[[ Source data, beginning ]]

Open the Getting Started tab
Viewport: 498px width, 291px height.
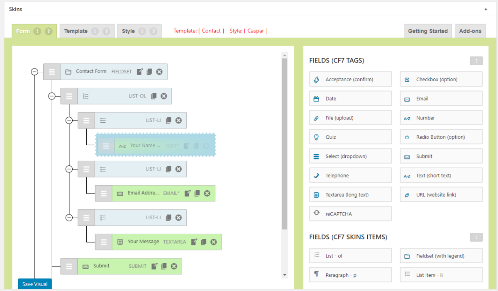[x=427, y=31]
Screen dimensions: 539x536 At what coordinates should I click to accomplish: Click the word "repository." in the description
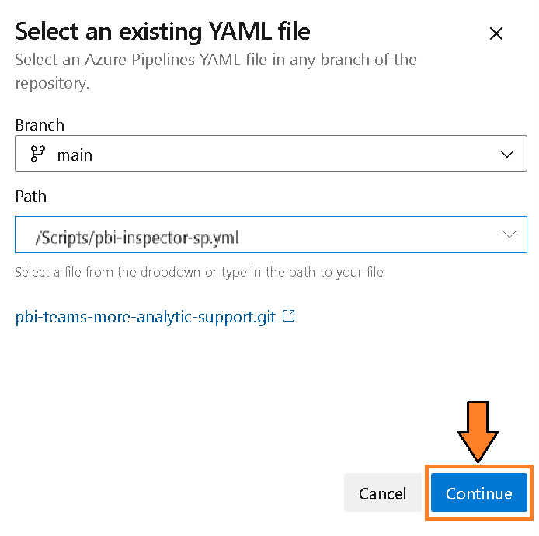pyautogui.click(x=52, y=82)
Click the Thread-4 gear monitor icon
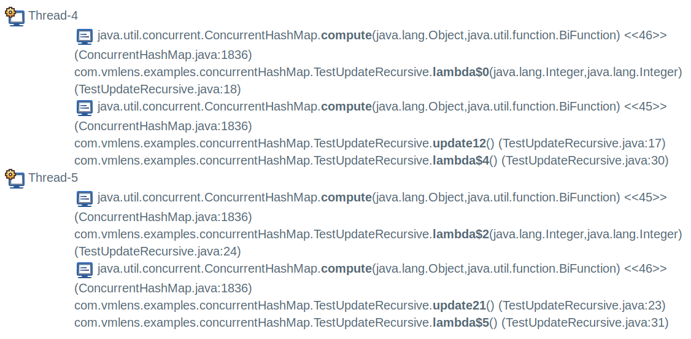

[[ Source data, end ]]

◆ **Work instruction**:
Pictures must be left out. Repeat exactly the lines from the one containing "Screen dimensions: 539x536" through the final line of the data.

◆ **Answer space**:
Screen dimensions: 539x536 At what coordinates should I click to accomplish: Click the word "repository." in the description
pyautogui.click(x=52, y=82)
Click the Thread-4 gear monitor icon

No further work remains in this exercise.